Teachers flee poverty datum line

BY MAGUGU NYATHI JOHANNESBURG - The place is calm and peaceful, a gentle breeze lifts up the curtains sending a shaft of light into the room. There is no furniture, water or electricity in the room, only a pile of old blankets and a few books in a corner. This is central Johannesburg, in one of the

dilapidated flats typically occupied by Zimbabweans who have fled to South Africa. Nhlonipho Mudawu is a newly arrived teacher. “For a long time I witnessed the departure of my fellow country men. But I never thought I would leave. I thought the situation was going to improve. But it got worse every day, until it was my turn,” he told The Zimbabwean. With hyperinflation rising to 585.8 percent in December, the new pay for teachers in Zimbabwe falls far below the poverty datum line (PDL) – Z$17.2 million, more than twice what college-graduate teachers are earning.
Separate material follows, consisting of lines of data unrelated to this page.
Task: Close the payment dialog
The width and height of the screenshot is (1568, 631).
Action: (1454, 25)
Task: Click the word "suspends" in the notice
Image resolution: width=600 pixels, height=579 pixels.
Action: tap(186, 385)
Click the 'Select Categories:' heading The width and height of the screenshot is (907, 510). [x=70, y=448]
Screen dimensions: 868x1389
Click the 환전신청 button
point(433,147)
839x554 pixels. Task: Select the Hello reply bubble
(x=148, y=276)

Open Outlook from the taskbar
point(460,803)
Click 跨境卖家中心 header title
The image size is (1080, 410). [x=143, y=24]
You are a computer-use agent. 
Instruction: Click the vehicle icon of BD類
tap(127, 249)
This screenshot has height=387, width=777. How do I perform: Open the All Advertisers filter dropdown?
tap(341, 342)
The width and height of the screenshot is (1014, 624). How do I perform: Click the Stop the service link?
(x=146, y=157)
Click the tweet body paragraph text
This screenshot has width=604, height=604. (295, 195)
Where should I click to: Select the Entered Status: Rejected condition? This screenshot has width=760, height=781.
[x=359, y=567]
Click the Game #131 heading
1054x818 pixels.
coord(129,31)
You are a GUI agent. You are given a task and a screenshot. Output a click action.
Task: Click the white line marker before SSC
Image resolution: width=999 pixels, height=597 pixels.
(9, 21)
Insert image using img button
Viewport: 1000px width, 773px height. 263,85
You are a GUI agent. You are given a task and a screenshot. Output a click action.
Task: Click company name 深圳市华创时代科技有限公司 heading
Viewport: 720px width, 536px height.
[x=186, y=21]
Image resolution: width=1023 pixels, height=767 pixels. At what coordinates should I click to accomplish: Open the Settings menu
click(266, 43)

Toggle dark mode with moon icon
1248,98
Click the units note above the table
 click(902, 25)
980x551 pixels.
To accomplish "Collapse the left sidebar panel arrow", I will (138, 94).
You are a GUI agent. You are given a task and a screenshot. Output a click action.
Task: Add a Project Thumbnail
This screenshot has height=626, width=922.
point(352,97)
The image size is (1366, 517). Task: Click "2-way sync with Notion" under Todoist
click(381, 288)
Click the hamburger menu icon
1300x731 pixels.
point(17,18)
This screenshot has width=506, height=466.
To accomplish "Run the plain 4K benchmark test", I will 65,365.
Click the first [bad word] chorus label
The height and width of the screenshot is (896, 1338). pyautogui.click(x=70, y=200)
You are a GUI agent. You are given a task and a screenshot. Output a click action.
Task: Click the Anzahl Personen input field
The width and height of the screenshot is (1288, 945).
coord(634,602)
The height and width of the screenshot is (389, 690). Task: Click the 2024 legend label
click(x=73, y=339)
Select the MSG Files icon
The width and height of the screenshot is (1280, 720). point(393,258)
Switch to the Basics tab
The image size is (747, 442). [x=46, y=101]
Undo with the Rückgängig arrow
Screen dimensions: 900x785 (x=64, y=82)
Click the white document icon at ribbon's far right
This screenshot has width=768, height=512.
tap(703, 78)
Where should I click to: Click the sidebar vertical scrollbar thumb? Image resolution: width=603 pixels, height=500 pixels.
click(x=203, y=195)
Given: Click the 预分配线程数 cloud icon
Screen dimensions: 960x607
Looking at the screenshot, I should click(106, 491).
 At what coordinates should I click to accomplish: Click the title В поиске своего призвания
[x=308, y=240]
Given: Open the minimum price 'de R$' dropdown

The country’s economic meltdown, caused by well-documented corruption and mismanagement, has seen Zimbabwe’s education sector, which used to be the pride of President Mugabe’s post-independence achievements, crumble beyond recognition. Teachers and students are on the run. There is nothing left to motivate teachers, and parents are not satisfied with the quality of education being offered in most schools. The influx of teachers into South Africa has reached its highest record ever, with the progressive Teachers Union of Zimbabwe, South African Chapter, registering over 400 teachers in the month of January only. “The are an average of 20 teachers registering with the PTUZ-SA every day and this number is likely to increase soon as more teachers are leaving Zimbabwe for greener pastures. These teachers include head masters and college lectures with MBAs,” said Bongani Nyathi, the chairman, in a recent interview. “It’s unbelievable that a government can spend zillions of dollars in training teachers and lose them due to mismanagement. I was still hoping for Zimbabwe’s revival but now I don’t think it can survive without all these key services. First it was engineers, doctors, nurses, defence forces, now the teachers. I wonder who would be next?” said Simba Manyanya Zimbabwean economist and part-time lecturer at Wits University. He said there were more than 10,000 qualified Zimbabwean teachers in South Africa, most of whom were no longer practising teachers. “About 3,000 are employed by private colleges and only a small fraction of no more than 50 are employed by the government. It is obvious from these figures that teachers are the largest professional group outside the country,” he said.